Ryan Franz - 7 months ago 21

Python Question

Sorry if this is a easy question, or if it has already been answered, but I'm new to programming and I couldn't find a helpful answer to this question (maybe I don't know some terms that would've helped my search).

How can I include a mathematical function as an argument of a function in python?

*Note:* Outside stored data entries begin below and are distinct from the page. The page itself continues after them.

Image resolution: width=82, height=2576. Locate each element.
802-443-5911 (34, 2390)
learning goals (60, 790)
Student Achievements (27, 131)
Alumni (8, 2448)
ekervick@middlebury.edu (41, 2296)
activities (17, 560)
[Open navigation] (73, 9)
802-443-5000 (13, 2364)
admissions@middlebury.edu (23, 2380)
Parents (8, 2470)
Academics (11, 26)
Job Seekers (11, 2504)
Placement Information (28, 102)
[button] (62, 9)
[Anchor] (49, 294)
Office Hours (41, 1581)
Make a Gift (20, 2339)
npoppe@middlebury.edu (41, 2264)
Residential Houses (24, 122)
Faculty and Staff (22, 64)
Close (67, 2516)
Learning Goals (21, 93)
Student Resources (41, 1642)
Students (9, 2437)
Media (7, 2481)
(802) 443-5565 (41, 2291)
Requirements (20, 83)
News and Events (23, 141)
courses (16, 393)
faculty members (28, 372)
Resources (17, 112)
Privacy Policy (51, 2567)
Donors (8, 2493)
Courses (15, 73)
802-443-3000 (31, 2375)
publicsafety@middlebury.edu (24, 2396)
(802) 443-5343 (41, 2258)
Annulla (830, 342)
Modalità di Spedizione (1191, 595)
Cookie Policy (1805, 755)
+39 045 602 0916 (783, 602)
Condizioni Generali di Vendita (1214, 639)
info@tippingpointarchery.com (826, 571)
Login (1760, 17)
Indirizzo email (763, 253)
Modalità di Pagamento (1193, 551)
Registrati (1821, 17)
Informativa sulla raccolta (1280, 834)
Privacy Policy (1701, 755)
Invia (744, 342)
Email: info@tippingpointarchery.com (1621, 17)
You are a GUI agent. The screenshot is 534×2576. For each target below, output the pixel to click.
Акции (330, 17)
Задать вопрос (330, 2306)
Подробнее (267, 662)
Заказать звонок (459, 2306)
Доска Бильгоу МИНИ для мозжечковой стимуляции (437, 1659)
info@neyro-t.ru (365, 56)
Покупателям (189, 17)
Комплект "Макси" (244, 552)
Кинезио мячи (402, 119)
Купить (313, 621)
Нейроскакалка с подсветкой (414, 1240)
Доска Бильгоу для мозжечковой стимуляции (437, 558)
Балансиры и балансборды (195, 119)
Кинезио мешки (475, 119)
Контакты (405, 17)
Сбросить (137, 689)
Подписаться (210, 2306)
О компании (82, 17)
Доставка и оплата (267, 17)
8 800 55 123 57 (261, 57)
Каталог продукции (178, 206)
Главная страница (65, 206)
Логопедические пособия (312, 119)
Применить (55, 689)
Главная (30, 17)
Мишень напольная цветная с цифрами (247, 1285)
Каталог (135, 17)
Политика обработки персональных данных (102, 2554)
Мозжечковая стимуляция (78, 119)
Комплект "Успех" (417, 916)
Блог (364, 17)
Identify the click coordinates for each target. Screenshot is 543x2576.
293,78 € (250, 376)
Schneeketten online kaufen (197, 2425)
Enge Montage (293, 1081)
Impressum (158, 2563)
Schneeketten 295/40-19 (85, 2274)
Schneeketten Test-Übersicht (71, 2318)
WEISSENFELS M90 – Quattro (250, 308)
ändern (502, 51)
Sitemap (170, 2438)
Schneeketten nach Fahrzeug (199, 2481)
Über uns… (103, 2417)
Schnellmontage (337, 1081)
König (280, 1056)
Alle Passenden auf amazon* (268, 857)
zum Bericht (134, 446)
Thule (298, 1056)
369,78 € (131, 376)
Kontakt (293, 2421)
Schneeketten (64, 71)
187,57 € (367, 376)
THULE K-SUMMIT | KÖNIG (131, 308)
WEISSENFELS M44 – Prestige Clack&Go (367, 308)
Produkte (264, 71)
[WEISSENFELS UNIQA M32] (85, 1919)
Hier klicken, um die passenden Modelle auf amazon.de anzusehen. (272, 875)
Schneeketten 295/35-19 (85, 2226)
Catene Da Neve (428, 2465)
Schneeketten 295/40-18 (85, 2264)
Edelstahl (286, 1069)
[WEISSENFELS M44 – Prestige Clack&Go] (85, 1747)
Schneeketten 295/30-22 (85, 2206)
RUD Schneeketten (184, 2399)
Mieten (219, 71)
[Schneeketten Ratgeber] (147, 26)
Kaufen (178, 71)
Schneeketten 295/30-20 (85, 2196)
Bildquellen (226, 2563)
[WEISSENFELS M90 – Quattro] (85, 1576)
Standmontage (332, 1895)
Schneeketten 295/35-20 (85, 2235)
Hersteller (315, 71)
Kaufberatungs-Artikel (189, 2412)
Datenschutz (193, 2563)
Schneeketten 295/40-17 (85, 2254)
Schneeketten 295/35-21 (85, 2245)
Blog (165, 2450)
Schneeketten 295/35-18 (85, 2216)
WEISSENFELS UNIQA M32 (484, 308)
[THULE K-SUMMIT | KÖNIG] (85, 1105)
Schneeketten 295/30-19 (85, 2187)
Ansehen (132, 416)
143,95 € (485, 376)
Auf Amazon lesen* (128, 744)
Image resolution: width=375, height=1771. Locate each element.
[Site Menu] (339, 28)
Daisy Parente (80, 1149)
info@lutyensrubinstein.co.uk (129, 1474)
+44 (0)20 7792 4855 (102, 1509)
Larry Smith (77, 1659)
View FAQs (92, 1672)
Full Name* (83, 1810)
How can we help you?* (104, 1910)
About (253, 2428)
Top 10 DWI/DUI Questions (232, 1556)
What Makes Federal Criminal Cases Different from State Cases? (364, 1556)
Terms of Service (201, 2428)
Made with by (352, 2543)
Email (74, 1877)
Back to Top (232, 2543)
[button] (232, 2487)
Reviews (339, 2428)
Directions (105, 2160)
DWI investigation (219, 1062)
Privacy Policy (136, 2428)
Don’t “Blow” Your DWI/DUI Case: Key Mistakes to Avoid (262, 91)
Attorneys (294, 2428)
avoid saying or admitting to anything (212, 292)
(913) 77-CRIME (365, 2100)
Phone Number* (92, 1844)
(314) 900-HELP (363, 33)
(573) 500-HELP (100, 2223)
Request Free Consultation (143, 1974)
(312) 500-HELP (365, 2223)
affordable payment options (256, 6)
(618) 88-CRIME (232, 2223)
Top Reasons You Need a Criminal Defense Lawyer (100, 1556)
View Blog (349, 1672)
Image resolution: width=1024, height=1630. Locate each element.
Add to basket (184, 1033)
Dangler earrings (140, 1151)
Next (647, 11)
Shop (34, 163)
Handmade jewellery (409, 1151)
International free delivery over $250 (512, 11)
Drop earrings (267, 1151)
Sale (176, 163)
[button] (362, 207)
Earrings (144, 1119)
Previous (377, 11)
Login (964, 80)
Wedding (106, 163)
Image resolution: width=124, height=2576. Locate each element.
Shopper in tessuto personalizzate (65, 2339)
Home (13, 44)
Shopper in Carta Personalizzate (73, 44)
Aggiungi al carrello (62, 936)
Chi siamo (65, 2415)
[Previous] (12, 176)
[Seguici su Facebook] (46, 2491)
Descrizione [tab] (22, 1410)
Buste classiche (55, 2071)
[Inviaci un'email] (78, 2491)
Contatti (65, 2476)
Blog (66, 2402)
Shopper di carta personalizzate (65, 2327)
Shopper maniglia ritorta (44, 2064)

In my particular case, I'm writing a Riemann sum calculator that would ideally look like:

`def riemann_sum(func_x, minvalue, maxvalue, partitions)`

...

return riemannSum

where func_x is some function of x so that I could find the riemann sum of any arbitrary function this:

`func_x = x**2`

minvalue = 1

maxvalue = 2

partitions = 100

a = riemann_sum(func_x,minvalue,maxvalue,partitions)

print(a)

However, I can't do the above procedure because x is undefined.

I can get the Riemann sum for particular functions of x by manually typing it in to a line of my function that looks like:

`someList = [x**2 for x in someOtherList]`

Here, the function is x**2, but I can't change it without physically going in and changing the function.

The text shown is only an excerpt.